The Thai government aims to establish E20 'gasohol' as the main fuel for passenger vehicles in the second half of 2020, as it looks to reduce its dependence on imported fossil fuels.
The country's energy ministry plans to make the E20 petrol blend (95 RON), which has 20% ethanol content, available in all petrol stations nationwide by the third quarter of this year – replacing the currently available E10 (91 RON).
Gasohol uses ethanol produced mainly from cassava and sugar cane.
Thailand is the only Asian nation using ethanol as a mainstream automotive fuel. The ministry estimates there are around 3.3m E20-compatible vehicles in use at present out of a total population of around 5m petrol passenger vehicles.
Current E20 consumption is 6.5m litres daily but this is projected to rise to 12m once the new policy is implemented.
The ministry said the new policy will complement its recently launched B20 biodiesel policy which has made the blend of diesel fuel with 20% palm oil available for local operators of trucks and buses while B10 remains widely available nationwide.

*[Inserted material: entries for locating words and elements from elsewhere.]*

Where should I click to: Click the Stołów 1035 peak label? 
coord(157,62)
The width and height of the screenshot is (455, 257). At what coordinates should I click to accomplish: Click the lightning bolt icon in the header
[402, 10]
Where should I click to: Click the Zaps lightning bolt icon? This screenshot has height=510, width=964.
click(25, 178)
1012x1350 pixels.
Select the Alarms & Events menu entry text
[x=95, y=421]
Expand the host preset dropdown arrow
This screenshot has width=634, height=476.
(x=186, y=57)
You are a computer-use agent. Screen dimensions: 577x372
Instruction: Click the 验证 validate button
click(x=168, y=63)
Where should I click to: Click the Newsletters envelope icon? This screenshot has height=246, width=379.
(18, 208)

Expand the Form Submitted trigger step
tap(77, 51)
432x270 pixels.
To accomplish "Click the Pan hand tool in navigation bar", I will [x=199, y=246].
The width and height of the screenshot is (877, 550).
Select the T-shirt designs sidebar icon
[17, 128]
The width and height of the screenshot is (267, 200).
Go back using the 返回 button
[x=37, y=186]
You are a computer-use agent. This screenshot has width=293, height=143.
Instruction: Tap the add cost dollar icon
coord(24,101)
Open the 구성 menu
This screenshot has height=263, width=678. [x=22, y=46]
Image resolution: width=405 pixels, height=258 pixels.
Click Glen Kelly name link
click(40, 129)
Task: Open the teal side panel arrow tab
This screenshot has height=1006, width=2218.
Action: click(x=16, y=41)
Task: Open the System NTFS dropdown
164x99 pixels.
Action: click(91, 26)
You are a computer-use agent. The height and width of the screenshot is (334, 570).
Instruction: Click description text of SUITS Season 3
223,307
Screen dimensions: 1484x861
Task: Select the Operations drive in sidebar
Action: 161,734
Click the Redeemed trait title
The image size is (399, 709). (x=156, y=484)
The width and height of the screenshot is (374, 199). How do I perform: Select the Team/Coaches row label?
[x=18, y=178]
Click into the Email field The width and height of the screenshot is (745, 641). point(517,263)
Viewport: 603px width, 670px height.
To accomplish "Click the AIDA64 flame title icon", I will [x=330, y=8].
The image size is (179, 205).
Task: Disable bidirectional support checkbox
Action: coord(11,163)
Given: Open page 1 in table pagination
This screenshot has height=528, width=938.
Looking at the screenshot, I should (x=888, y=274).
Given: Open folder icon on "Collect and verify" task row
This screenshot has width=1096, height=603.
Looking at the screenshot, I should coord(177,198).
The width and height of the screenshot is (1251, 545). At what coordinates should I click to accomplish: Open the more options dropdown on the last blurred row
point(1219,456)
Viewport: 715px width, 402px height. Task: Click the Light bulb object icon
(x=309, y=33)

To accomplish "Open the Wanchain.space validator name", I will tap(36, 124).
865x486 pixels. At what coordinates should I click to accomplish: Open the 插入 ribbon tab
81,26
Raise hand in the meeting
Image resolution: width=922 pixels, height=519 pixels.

Last year the Thai government announced plans to bring forward the introduction of Euro 5 standards for diesel fuel vehicles to 2023 from its previous deadline of 2025 in response to concerns over air pollution.
Vehicle sales in the country declined by 3.3% to 1,007,552 units last year from 1,041,739 units in 2018 after three years of strong growth, reflecting a sharp decline in the second half of the year.